Empathy Machine: Sherlock Was Right -Research Shows Seeing Through Another’s Eyes Takes a Detached Mind Not Just a Warm Heart
What’s the first thing you think of when you hear the name Sherlock Holmes? It might be a deerstalker, a pipe or a violin, or shady crimes in the foggy streets of London. Chances are, it’s not his big, warm heart and his generous nature. In fact, you might think of him as a cold fish — the type of man who tells his best friend, who is busy falling in love, that it ‘is an emotional thing, and whatever is emotional is opposed to that true cold reason which I place above all things’. Perhaps you might be influenced by recent adaptations that have gone so far as to call Holmes a ‘sociopath’.
Not the empathetic sort, surely? Or is he?
Let’s dwell for a moment on ‘Silver Blaze’ (1892), Arthur Conan Doyle’s story of the gallant racehorse who disappeared, and his trainer who was found dead, just days before a big race. The hapless police are stumped, and Sherlock Holmes is called in to save the day. And save the day he does — by putting himself in the position of both the dead trainer and the missing horse. Holmes speculates that the horse is ‘a very gregarious creature’. Surmising that, in the absence of its trainer, it would have been drawn to the nearest town, he finds horse tracks, and tells Watson which mental faculty led him there. ‘See the value of imagination… We imagined what might have happened, acted upon that supposition, and find ourselves justified.’
Holmes takes an imaginative leap, not only into another human mind, but into the mind of an animal. This perspective-taking, being able to see the world from the point of view of another, is one of the central elements of empathy, and Holmes raises it to the status of an art.

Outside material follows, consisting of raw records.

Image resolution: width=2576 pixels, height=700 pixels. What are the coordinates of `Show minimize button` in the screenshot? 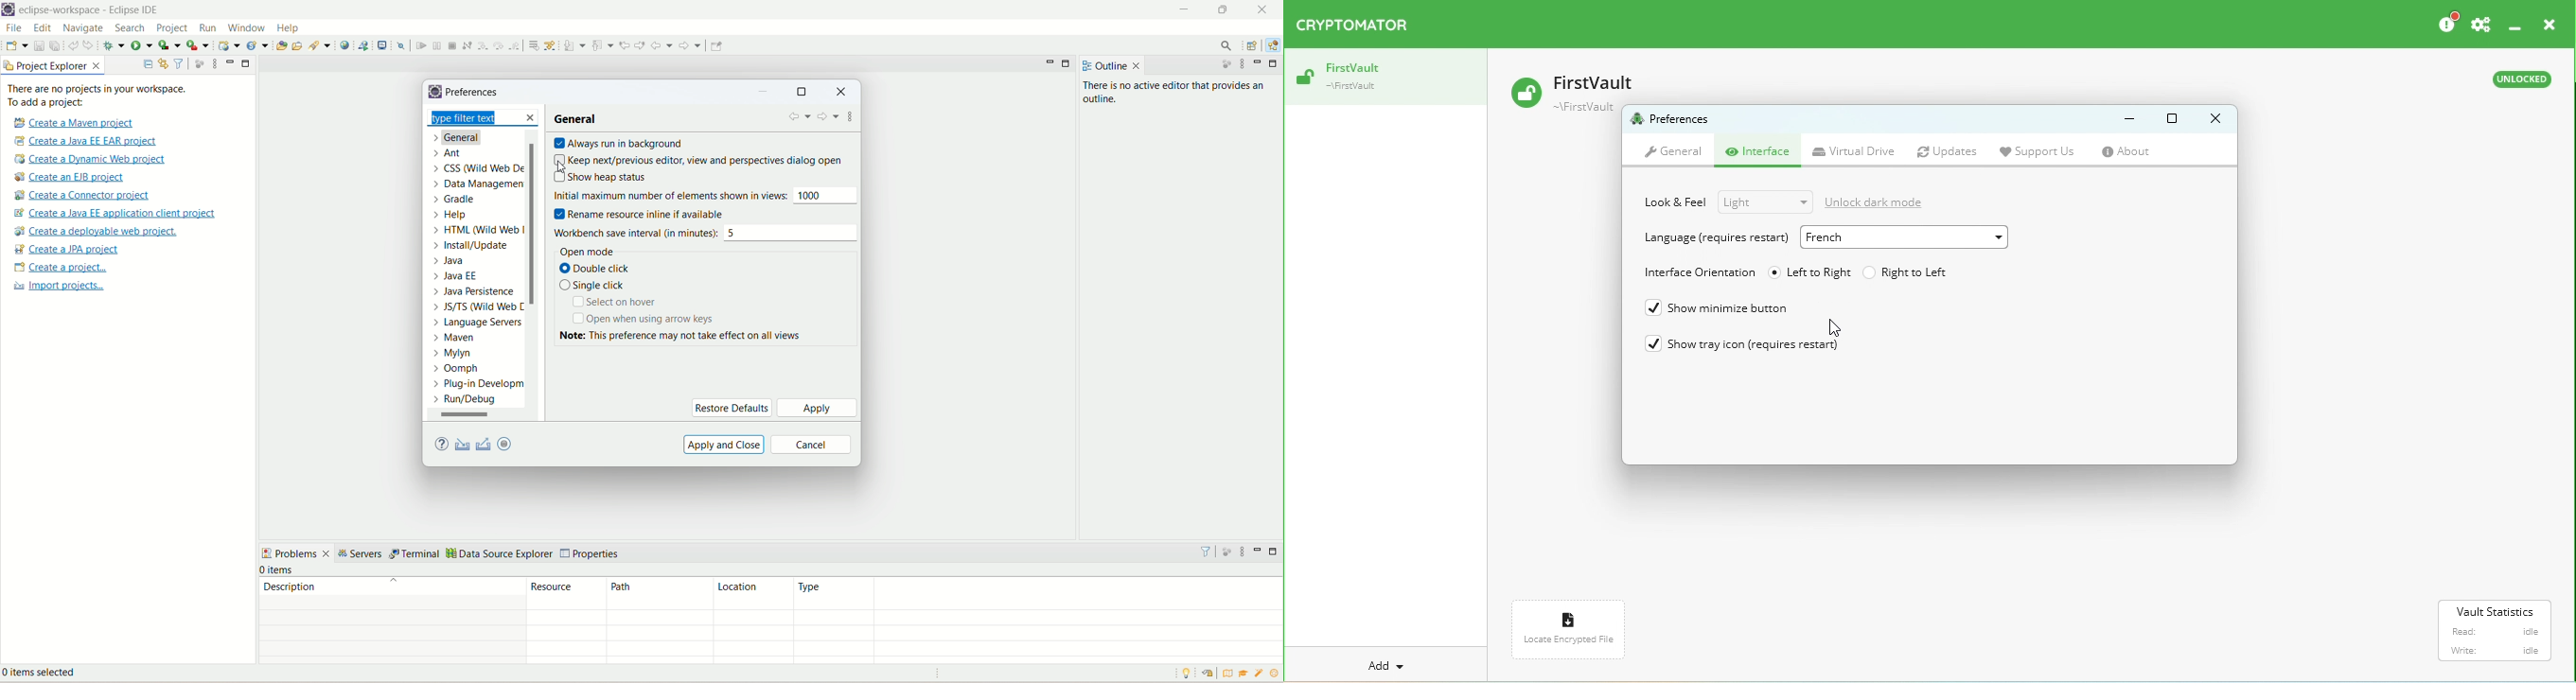 It's located at (1727, 309).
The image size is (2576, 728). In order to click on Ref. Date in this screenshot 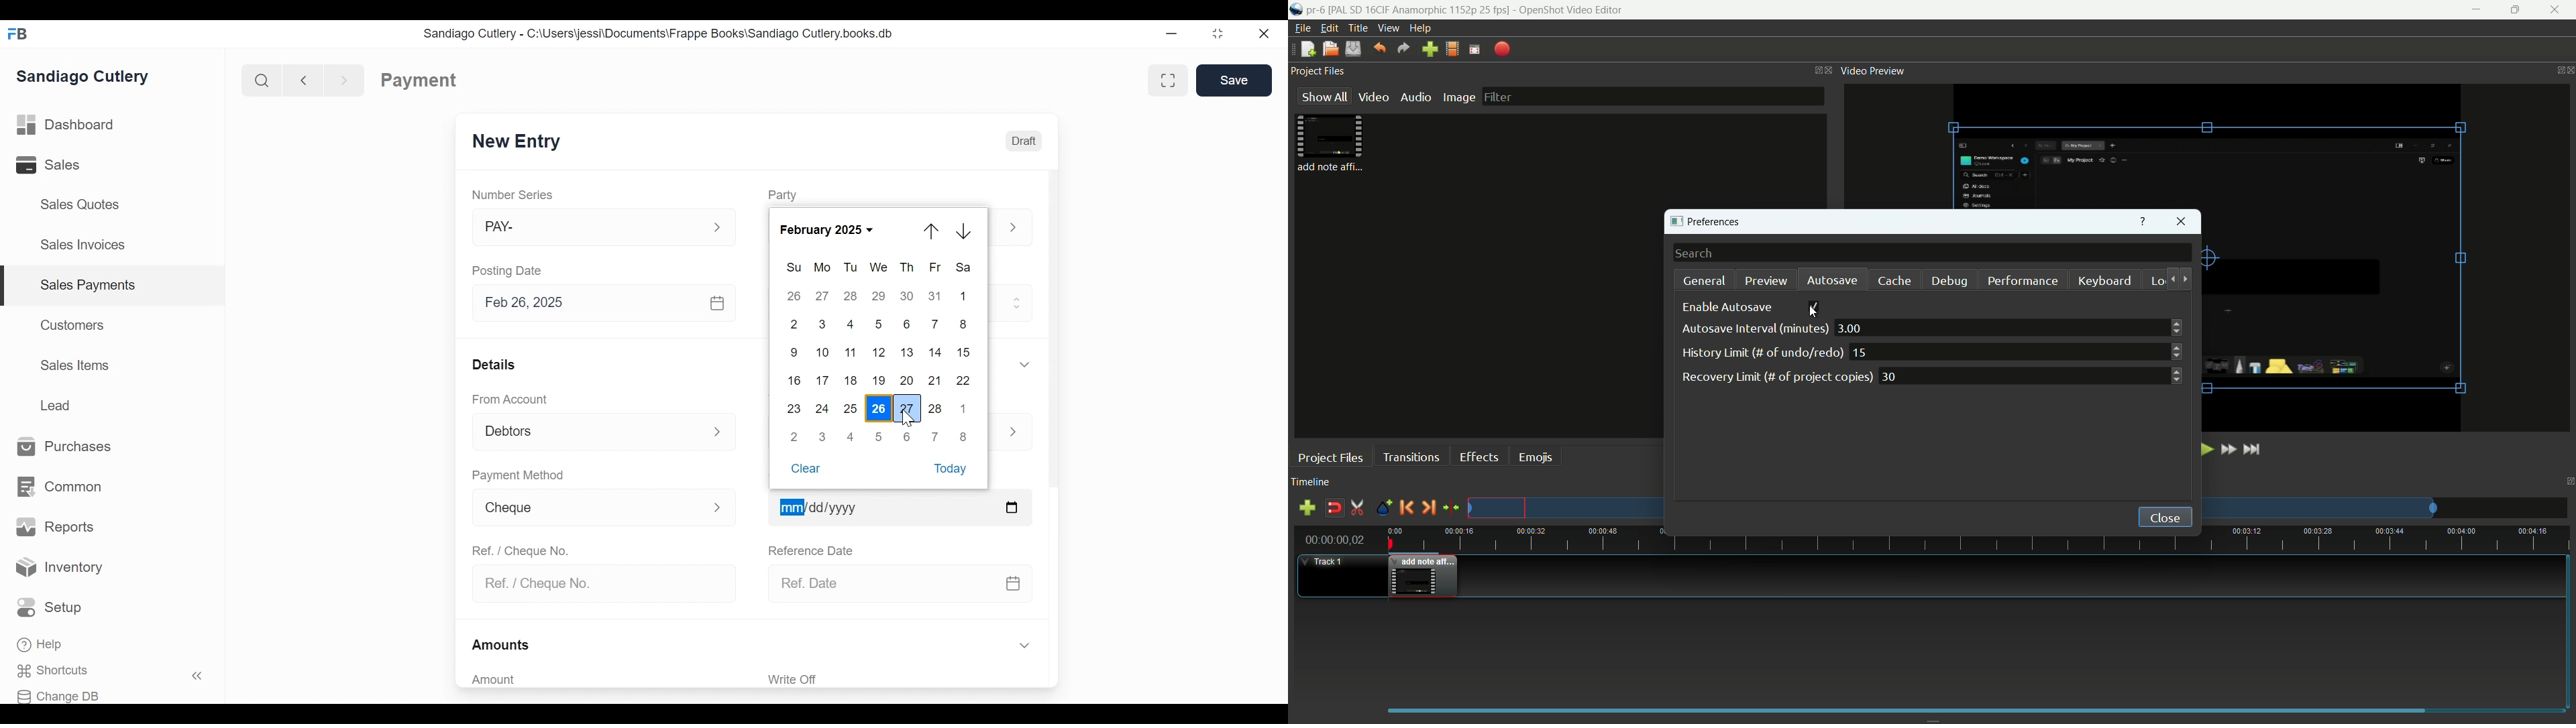, I will do `click(882, 583)`.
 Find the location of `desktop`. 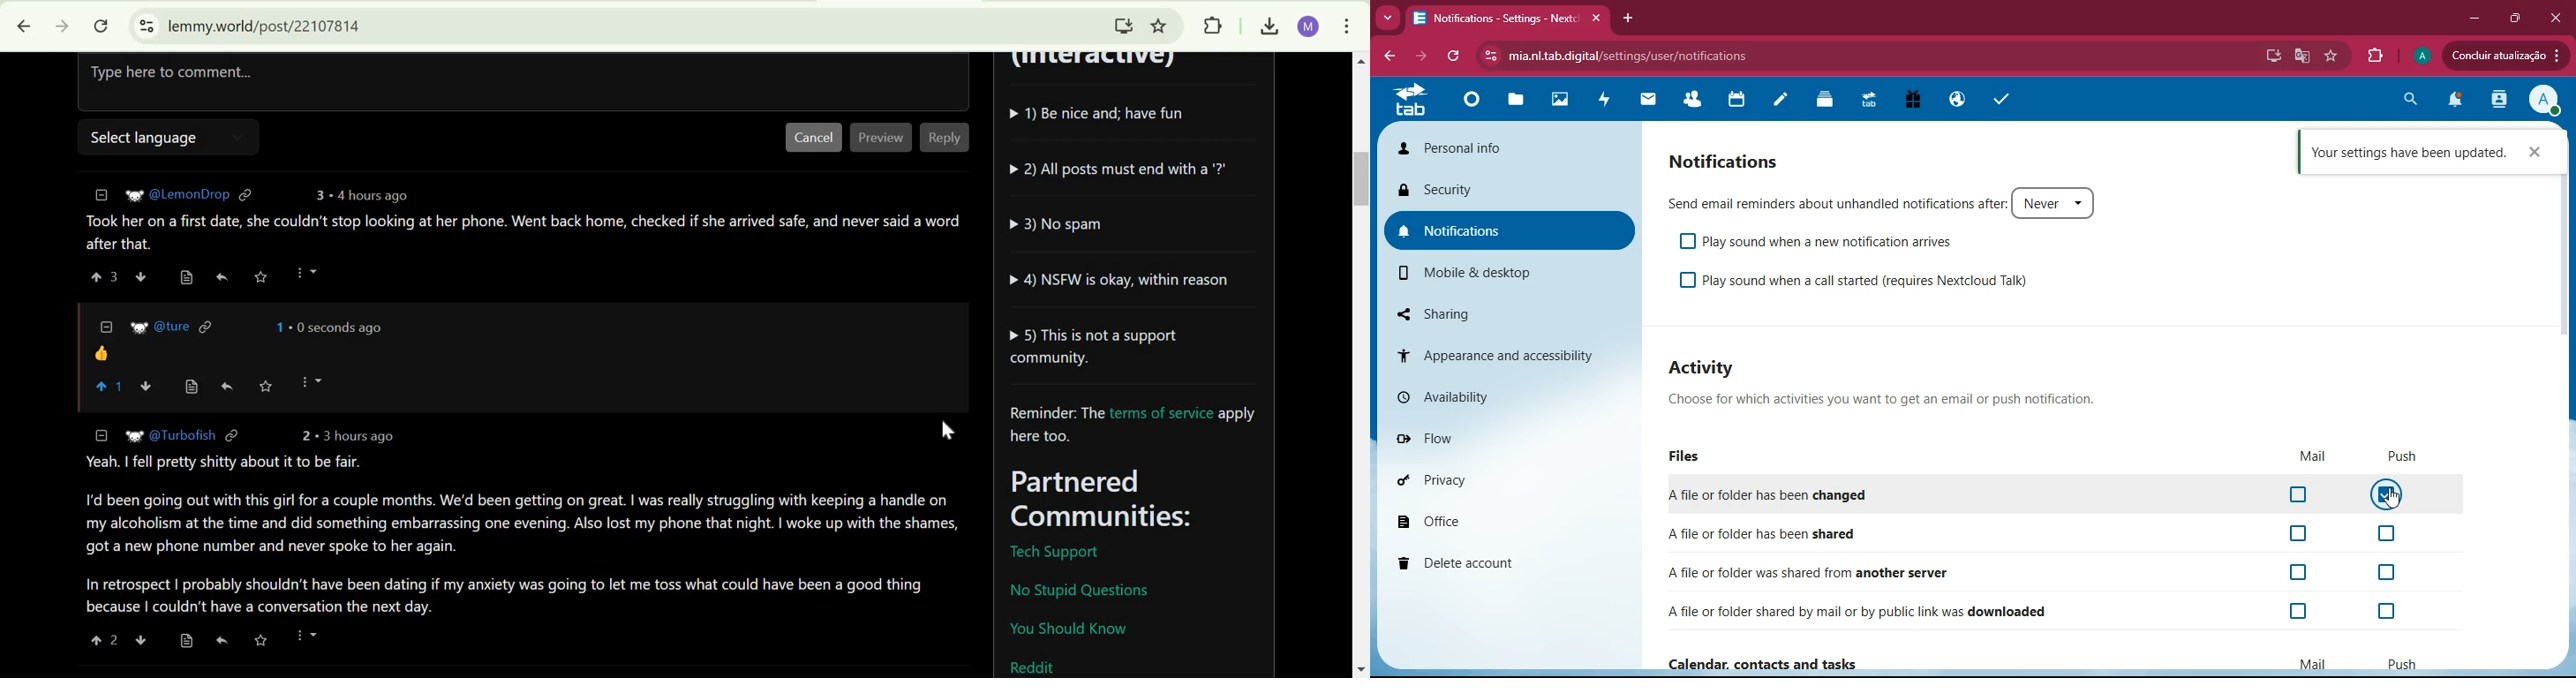

desktop is located at coordinates (2271, 56).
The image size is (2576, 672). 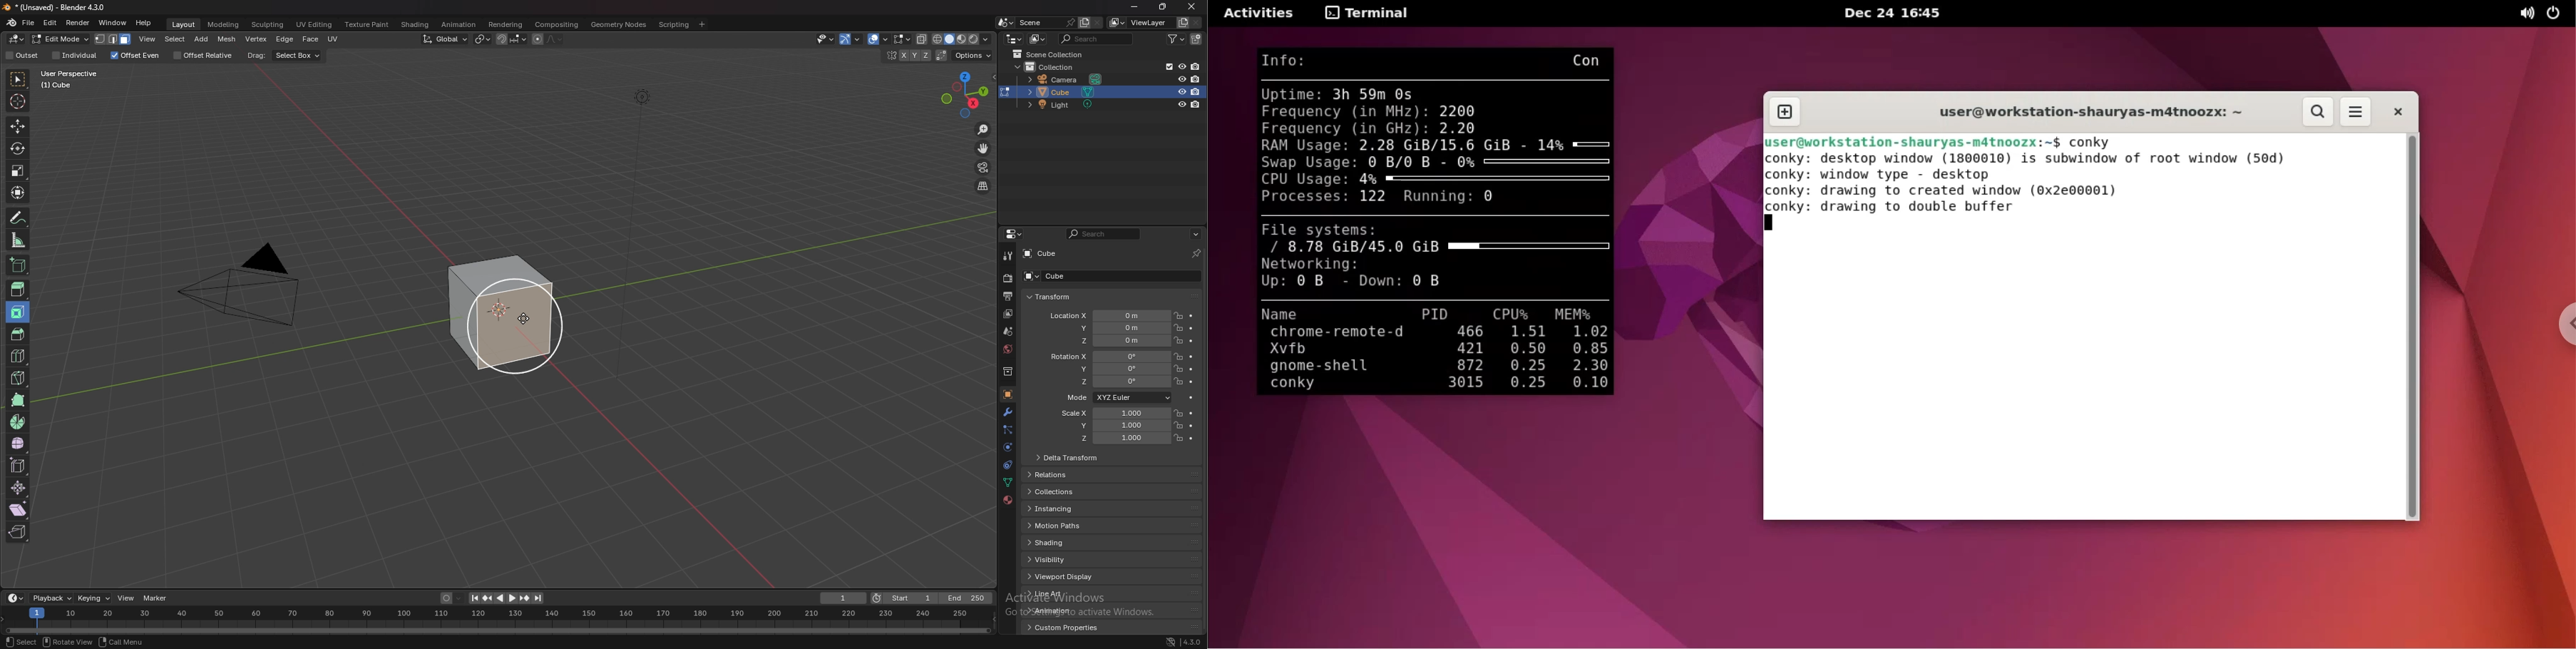 I want to click on data, so click(x=1007, y=484).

Usually, when we think of empathy, it evokes feelings of warmth and comfort, of being intrinsically an emotional phenomenon. But perhaps our very idea of empathy is flawed. The worth of empathy might lie as much in the ‘value of imagination’ that Holmes employs as it does in the mere feeling of vicarious emotion. Perhaps that cold rationalist Sherlock Holmes can help us reconsider our preconceptions about what empathy is and what it does.